• **Your objective**: Count the lines in the listing below that contain the string "green", matching case exactly. Reply with the number only.

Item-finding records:
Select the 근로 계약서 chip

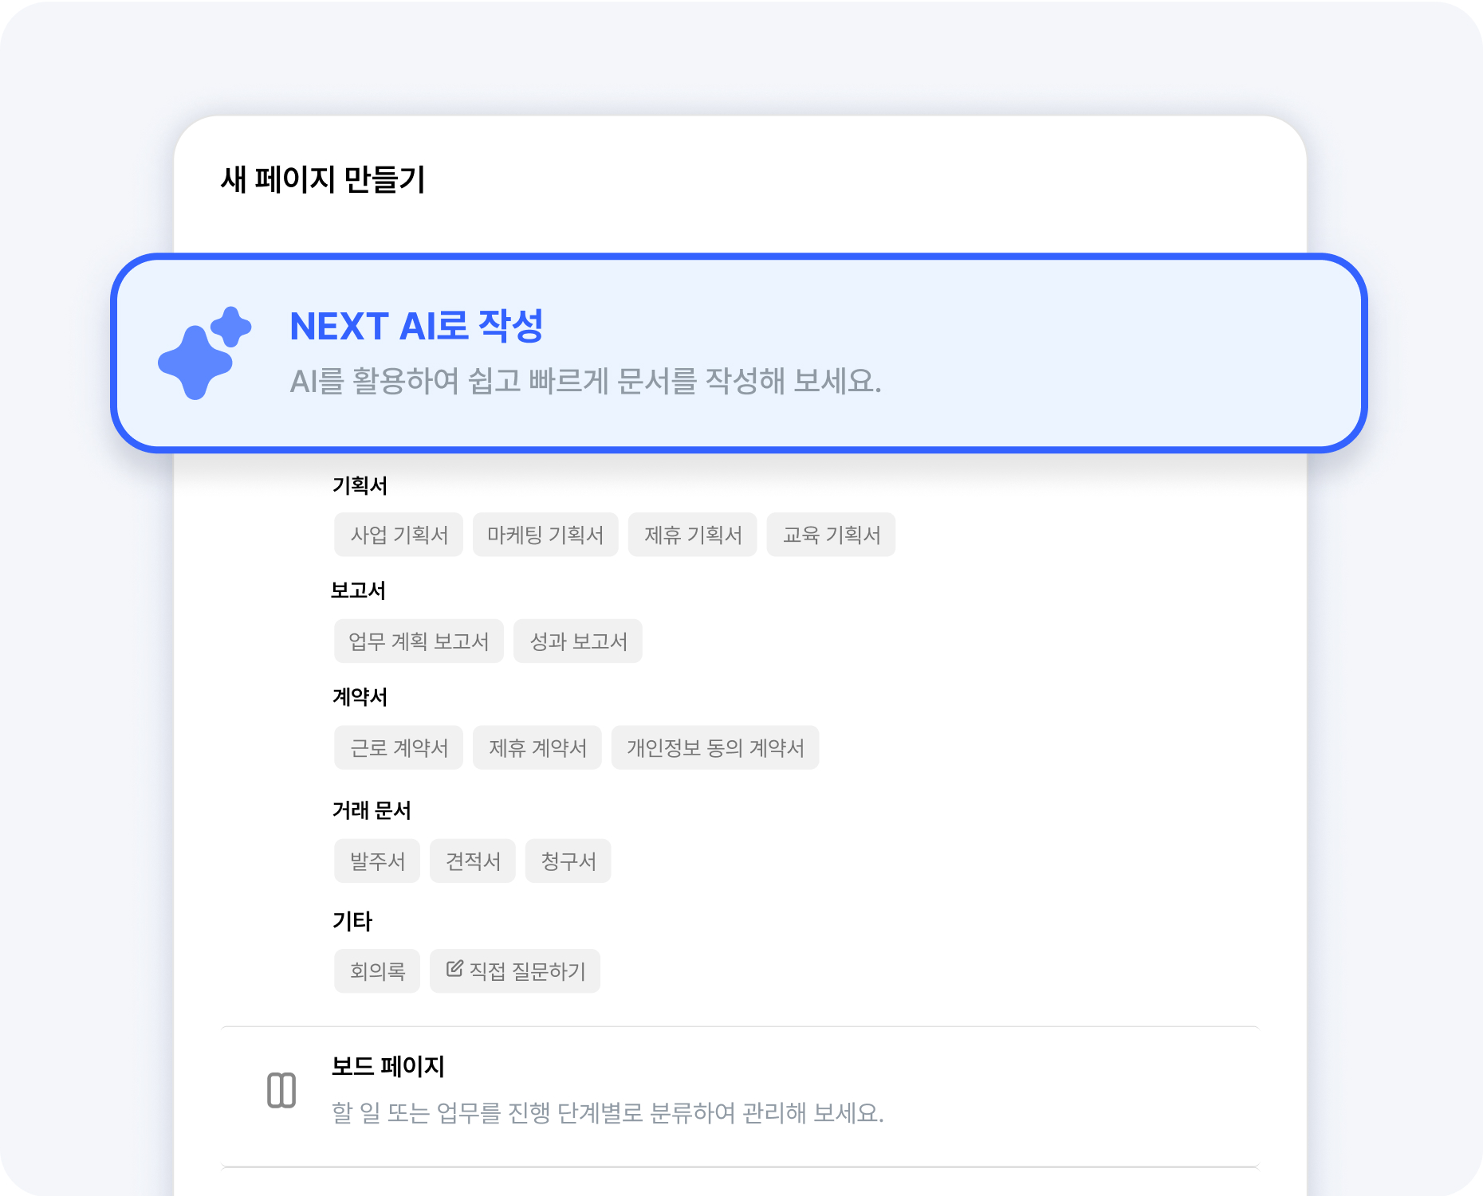point(399,747)
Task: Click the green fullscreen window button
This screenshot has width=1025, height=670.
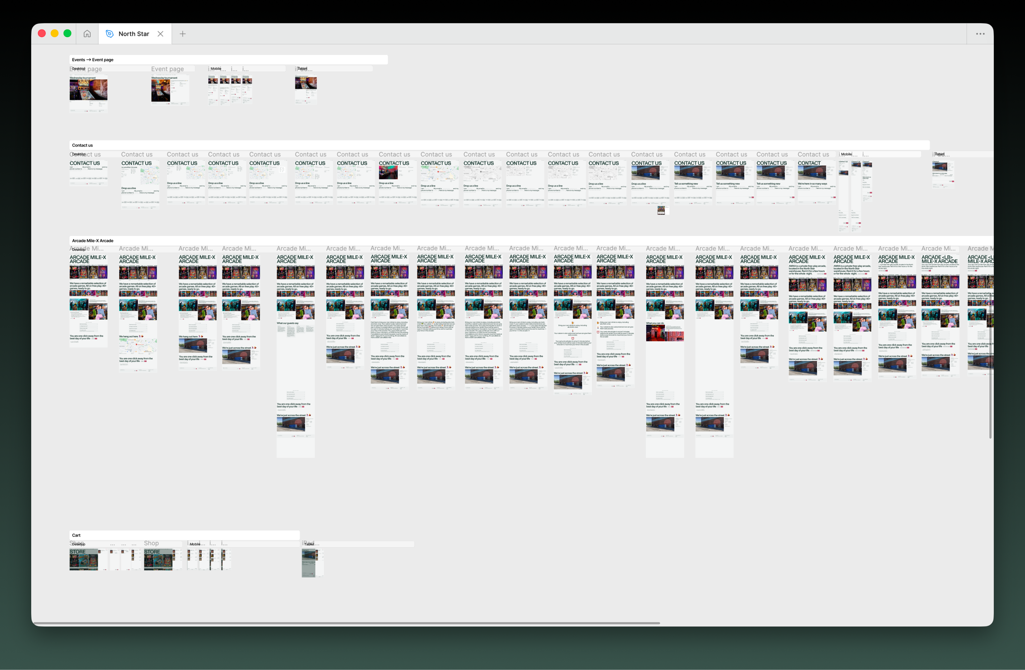Action: click(68, 34)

• **Task solution**: 1